Looking through the kitchen window, where I now sit, there is a line of trees in full summer green leaf. The wind is high today and the tree tops are pulsing as the breeze breathes through.
We bought a new kitchen clock and it has a very loud tick. My husband, Irwin, isn’t so keen on the tick, he finds it a bit irritating. But I love it, I find it soothing. The tick is continuous and consistent but I notice the way that sometimes cuts through the air and becomes more apparent. It depends, I think, on how busy, or not, my mind is. It’s like the clock is speaking to me, “take time, take time” it says.
Anyway, I find this whole scene incredibly soothing. The continuity of the clock, the continuity of the ever-changing seasons responding to the weather. The way that time carries on, life-ever-evolving, no matter how stuck I feel that I am.
This week I finished a brand new poem and it was a great delight to share it for the first time in the Doubters Den live session on Wednesday.
The poem was written in response to an assignment from my poetry group, which was to take inspiration from looking through a window and to include metaphor and similie.
I could have just written about the soothing scene out of my window. But then the poem wouldn’t have had much meaning to me. And I wouldn’t have been excited about sharing it with the Doubters.
I much prefer to write about the trauma and the drama of the inner-world. And so that’s where we come into the poem.

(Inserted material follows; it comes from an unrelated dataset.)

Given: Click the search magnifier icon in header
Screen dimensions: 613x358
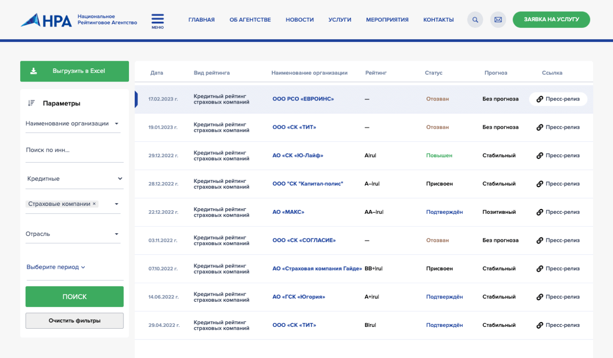Looking at the screenshot, I should point(475,20).
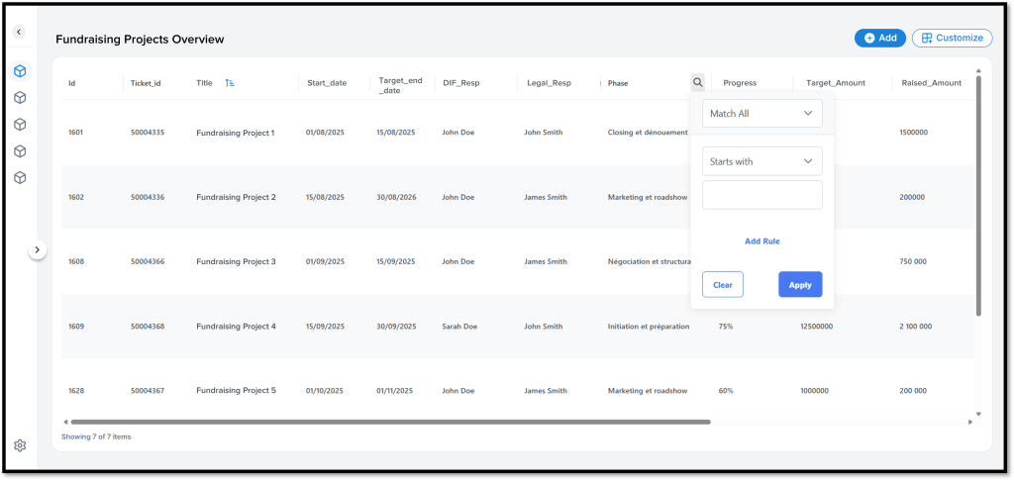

The contrast between the inner and outer world in this poem helps to portray the healing relationship that I’ve discovered with the physical world. The soothing sense that I have been able to tune in with has helped immensely with the mobilisation of trapped energy in my body.
When the body cries out, no more!
My body had been crying out “no more!” for a very long time before I took notice.

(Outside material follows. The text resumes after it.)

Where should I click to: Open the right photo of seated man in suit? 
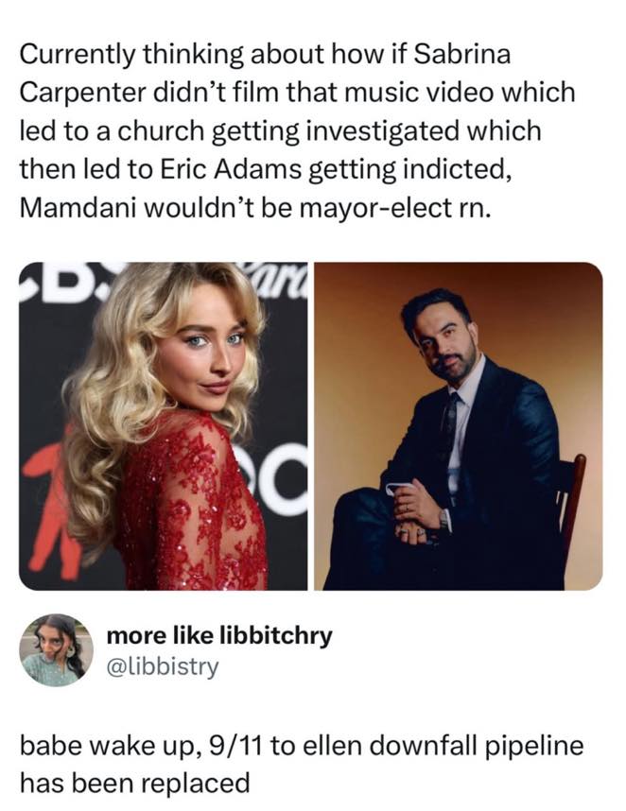[458, 425]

Anyone looking in on my life would have seen that I was doing well. And I was doing well, in so many areas of life I had come a very long way and I was rightly proud of myself. I thought that I had dealt with all the dramas and traumas of my childhood. But I hadn’t really. My body was still storing this trapped, unexpressed, unacknowledged energy. I like to think of these as my unfinished stories, the moments in life that I’ve shoved beneath the surface, denied, and thought I could leave behind. This is what weighed me down, exhausted me, and called out to me through doubts and anxieties.
But submitting to the slump was the thing that I was MOST afraid to do. I wouldn’t allow myself to sink helplessly into the chair because what if I couldn’t get up again?
This was a huge dollop of self-doubt… I was terrified that if I did stop, I might never be able to start again. And where would that leave me?
Watch the rabbity mind flee…
I think most people will recognise this. When we allow ourselves to be still after a period of stress, the rabbity mind takes some time to catch up. It will go hopping around collecting up all those unearthed memories and unfinished stories. When we stay still for long enough, the rabbits will unearth this trapped energy and allow the shame to burn again.
Gagging for silence, yet aching to be heard.
Here’s an edge of life where self-doubt manifests. The friction between something we want and where we are holding back. I’ve grown to become extremely curious about these edges, in myself and in my clients. Because I know that it’s through these edges that we find potential for healing, growth, and unique creative expression.
But these edges are certainly not pleasant places to hang out. My body was crying out to rest but my mind kept pushing on in fear that if I stopped, I’d never be able to start again. My unfinished stories were pushing to be resolved and this was what manifested like the great grey fatberg blockage in my throat.
Where light and shadow meets
What’s actually causing the discomfort is my attempt to force my way through the edge. My fear of stopping is causing me to keep pushing myself. I’m holding myself back from the raw expression in fear of what’s going to happen on the other side of that.
This is where the gentleness and natural rythyms of life are so healing. Welcoming the space where light and shadow meets, allowing it to form, release, ease, dissolve, evolve. When I force it, it becomes more stuck, and causes more self-doubt. When I allow it to evolve without fighting it, the self-doubt becomes a beautiful moment of possibility, taking me into the next evolving space.
Let light in, breathe with it.
This is what we need to do for the light and the shadow to meet, sounds simple?
I believe this is actually the difficult part. Because to let light in and breathe with it, first of all you have to stop. Which then means that you will work through all of that resistance that I’ve just spoken about.
When in the dark place of self-doubt, we desperately want to let the light in and breathe with it. This is where we can often fall into the trap of forcing it. Reciting positive affirmations that don’t feel true. Endless gratitude lists that only cause more guilt. Extreme breathwork exercises or freezing showers in an attempt to shift the blocked energy…
Unless we’ve given ourselves the time and space to acknowledge the unfinished stories, all these activities only serve to deny them further. The more we attempt to force the light in, the more we reinforce the messages that these parts of us are wrong and not welcome.